The GYRO is a new fundraising challenge in aid of the Great North Air Ambulance Service.
Brave cyclists will travel from our Teesside base to our Penrith base and back in this epic adventure across the country.
This year’s GYRO will consist of two challenges, the first being the Base to Base Challenge which will consist of a 150 mile cycle from our Teesside HQ to our second base in Langwathby – and back!
As an alternative, you will also be able to choose to take on the 75.9 mile medium ‘Challenger’ route. Although seemingly easier challenge compared to the Base to Base, it will still feature tough climbs which will challenge even experienced riders. Find out more information about the two rides here.
Both rides will start from our new headquarters and world-class training facility at Progress House, Urlay Nook.
The pre-existing office block has been renovated into a world-class facility and in late April fundraising and admin staff moved in. Work has now started on the hangar and landing facilities for our aircraft.
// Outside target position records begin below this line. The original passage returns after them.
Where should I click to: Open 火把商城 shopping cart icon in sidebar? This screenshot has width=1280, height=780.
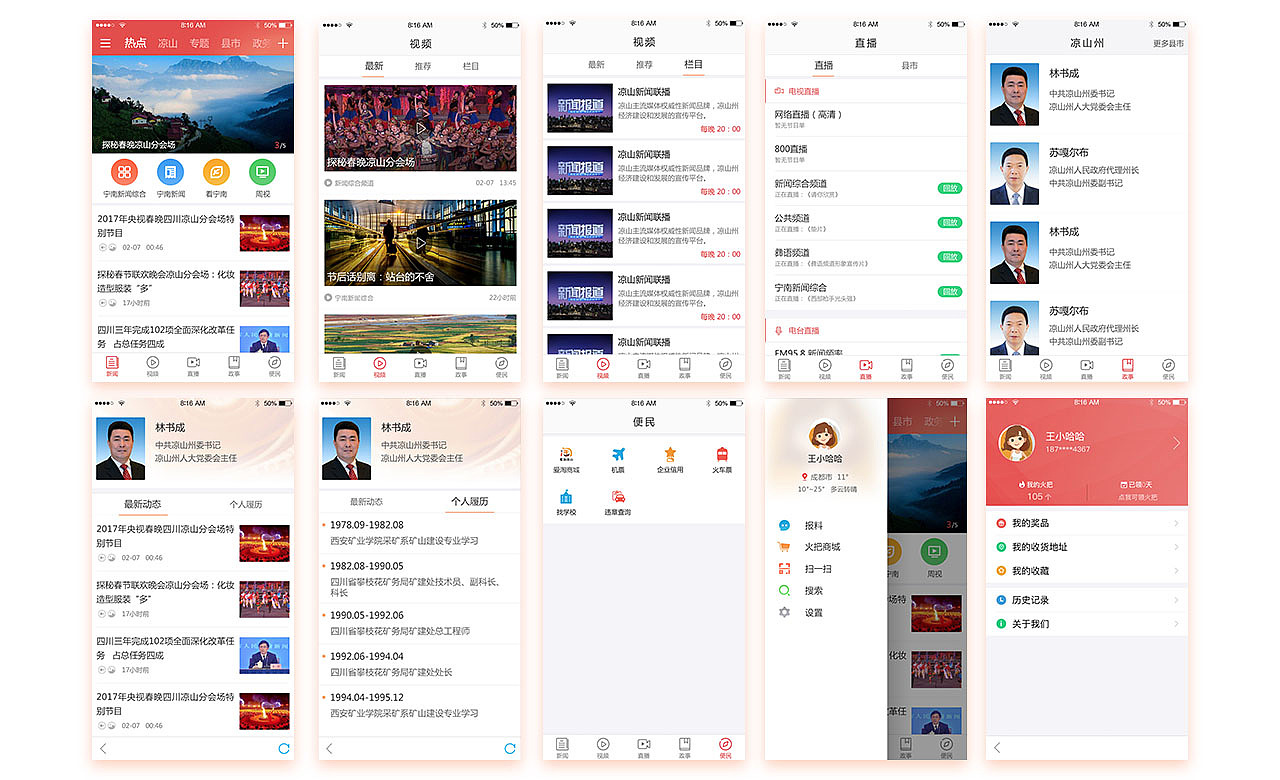[x=783, y=546]
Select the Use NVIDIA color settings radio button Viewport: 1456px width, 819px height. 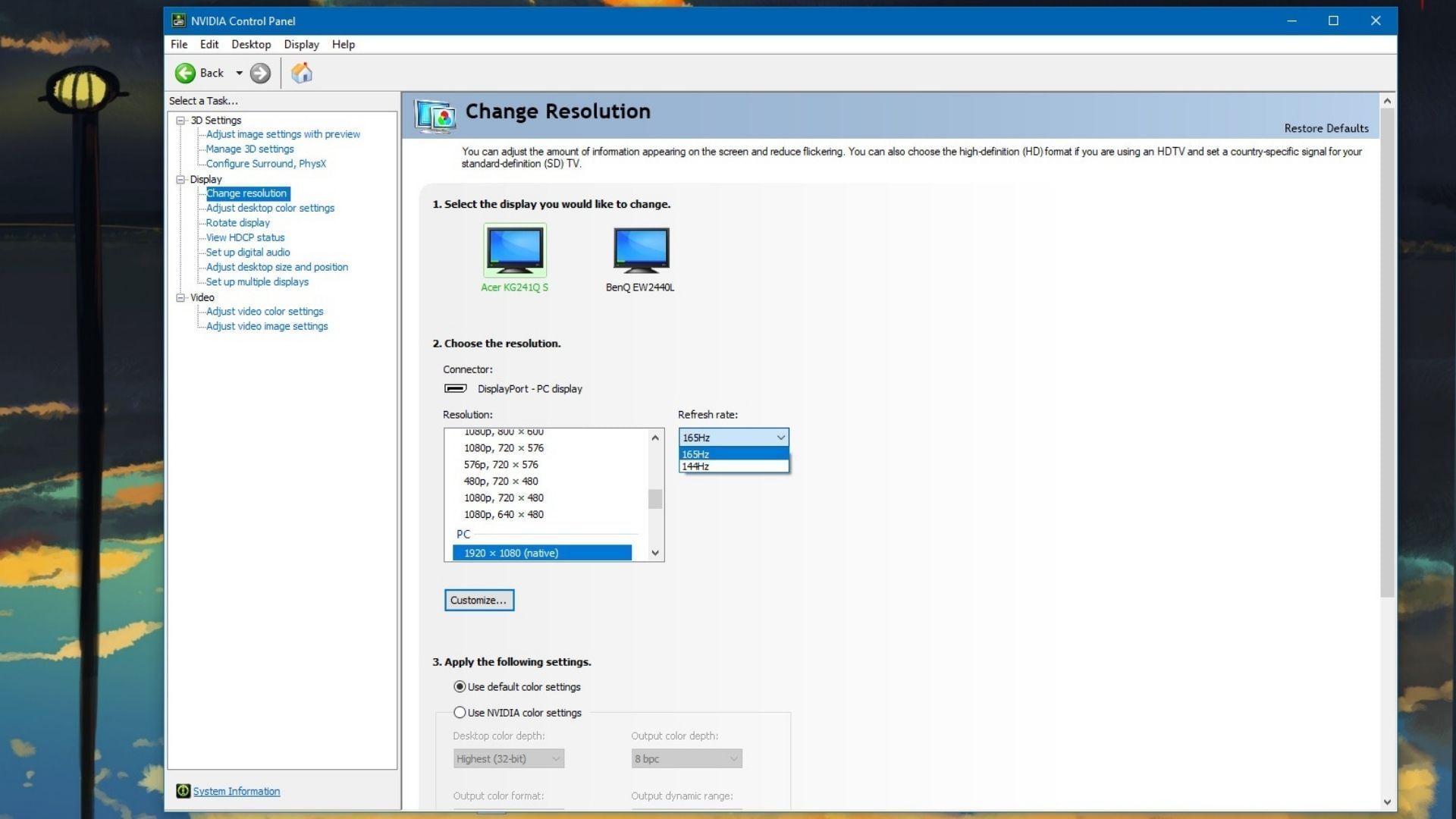tap(459, 712)
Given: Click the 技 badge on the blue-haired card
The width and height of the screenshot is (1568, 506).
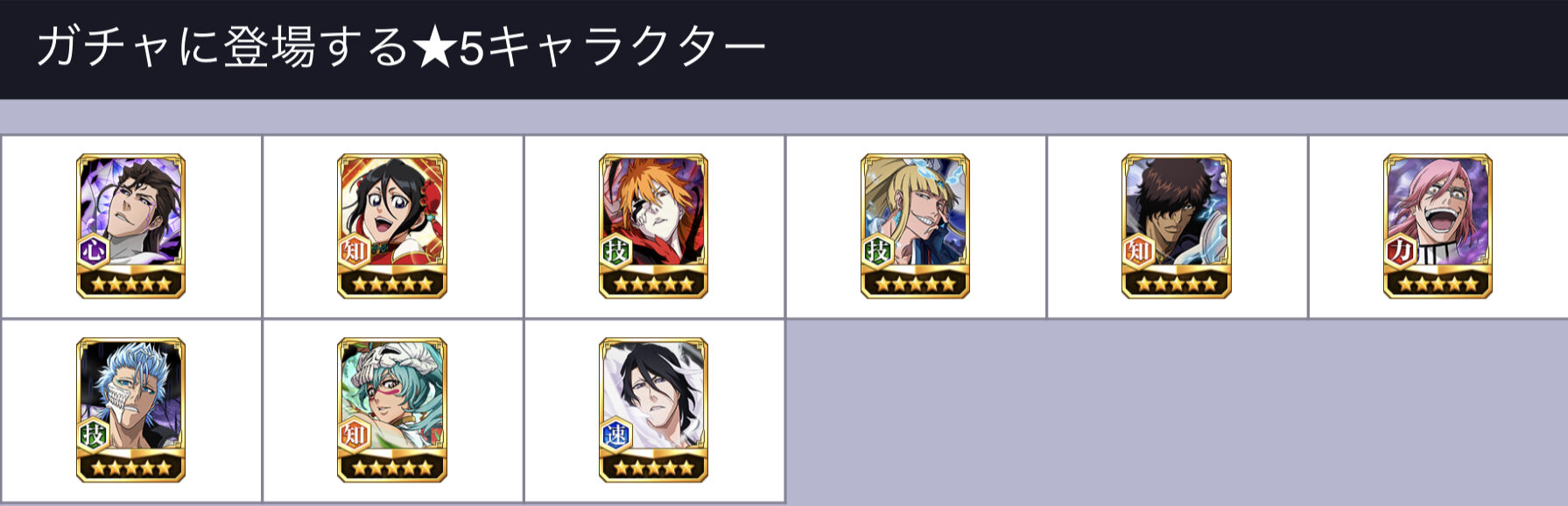Looking at the screenshot, I should pos(93,435).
The site will house the North-East’s first Medical Centre of Excellence, providing training and education to pre-hospital clinicians from all over the world.
The ride will then begin for the day as we head west to Penrith.
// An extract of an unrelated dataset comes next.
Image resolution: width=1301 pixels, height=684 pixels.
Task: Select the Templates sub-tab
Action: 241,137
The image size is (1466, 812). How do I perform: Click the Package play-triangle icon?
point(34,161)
You may find the less traffic on the open roads of Teesdale a perfect getaway from the pressures of town.
The challenge will really begin as we ascend through the climbs of the Pennines.
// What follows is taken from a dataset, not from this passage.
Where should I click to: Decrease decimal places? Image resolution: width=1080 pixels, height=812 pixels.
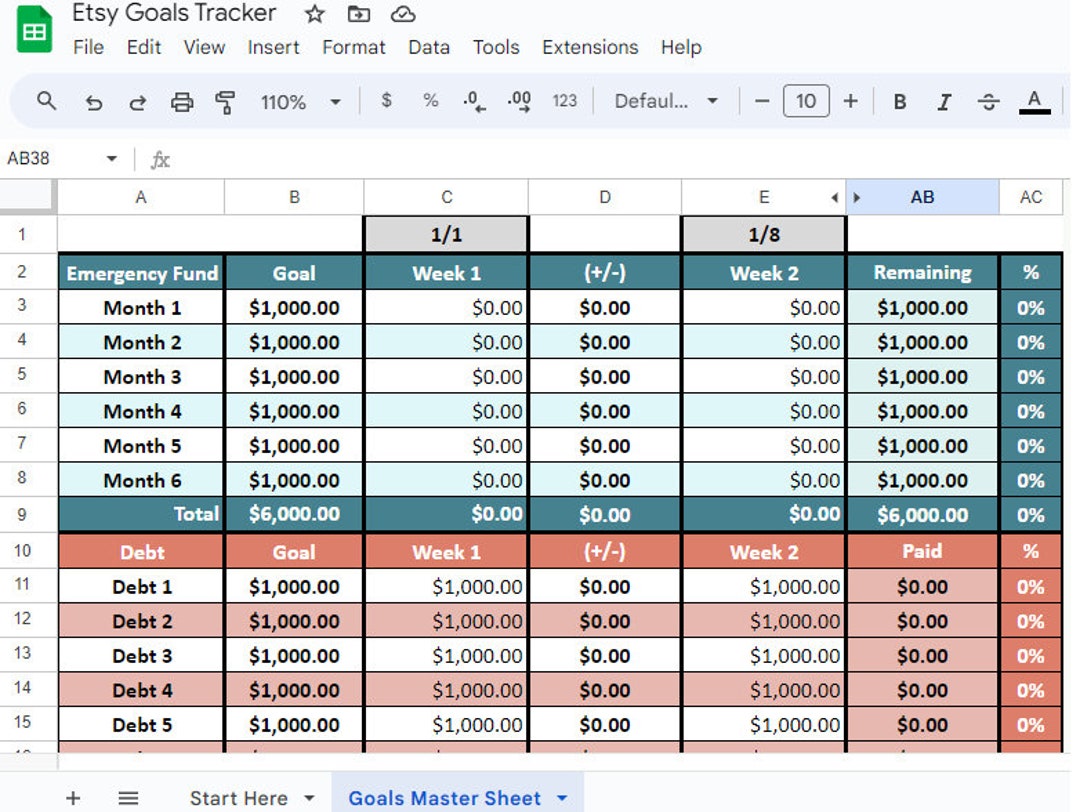[x=472, y=101]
Langdon Beck is situated halfway between Durham and Penrith.
The vast areas of open moorland make for beautiful, towering views, and you will experience some of the longest ascents in England.
Hartside made an appearance on Road Cycling UK’s list of 10 Best Cycling Climbs in the North Pennines after The Tour of Britain climbed the Fell in 2015.
The Hartside Pass, situated in the North Pennines Area of Outstanding Natural Beauty (AONB), climbs to magnificent views across the Solway Firth to Scotland at a height of 1904 ft.
The Bowes Museum has a nationally renowned art collection in the heart of the historic market town, Barnard Castle.
The structure, built in the style of a French chateau, makes for a remarkable work of art in itself, and has collections inside which span the 14th to the 19th centuries.
Bowes Museum has a captivating effect on a picturesque town which the National Trust titled one of the most important museums outside London.
After reaching Barnard Castle, the ride will split as the challenger route heads along quiet roads for the imposing climb over ‘The Stang’.
This ride lives up to the monumental name as it rises onto the northern edge of the Yorkshire Dales National Park.
The Stang is a tough climb with considerable variation in gradient. We are to face a tough first 0.6 miles, where the gradient is constantly above 10% and nudging towards 20%.
The middle section is deceptively gentle, however be aware of the false flats as this ride requires pacing!
At around 1.6 miles, the gradient picks up again and the real challenge begins as riders are faced with a gradient of 19% for the final 1500 metres.
Dales Bike Centre
Situated in the beautiful Swaledale Valley in the Yorkshire Dales National Park, the Dales Bike Centre has becoming a hub for cyclists across the dales with access to an extensive network of road and mountain biking trails.
The centre claims that there is no finer place than the Yorkshire Dales to cycle, after the 2014 Tour De France passed by their doorstep and being voted #2 in cycling Weekly’s Top 10 Places to Ride in the UK.
On the GYRO route, the bike centre will provide a location for one of the four feeding stations, where you can enjoy refreshments provided by GNAAS staff and volunteers before continuing their journey.
The tough climb is rewarded with a fast-flowing descent through the stunning Eden valley, which has been featured on BBC2’s Britain’s Heritage Heroes and ITV1’s ‘The Adventurer’s Guide to Britain’, towards the second airbase at Langwathby.
Our recently refurbished base on the outskirts of Langwathby, near Penrith, provides a safe and secure home for the Pride of Cumbria and our team in the North West.
As we welcome a reprieve on the legs, and GNAAS volunteers will be waiting to support riders and provide refreshment as they reach this turning point.
Leaving Langwathby, riders get to enjoy quiet picturesque roads and rolling country side as they head towards Appleby-In-Westmorland and then Kirkby Steven.
Kirkby Stephen signals the start of the final major climb and once riders have topped out at 500m on Barras Brow they will know that it’s predominantly downhill to home again through quiet rolling roads.
We would love for you to join the team and take on the GNAAS Yearly Ride Out.
Not only will you have a great day out experiencing this epic challenge and the beautiful sights, but you will also be playing your part in supporting the life-saving service which is GNAAS.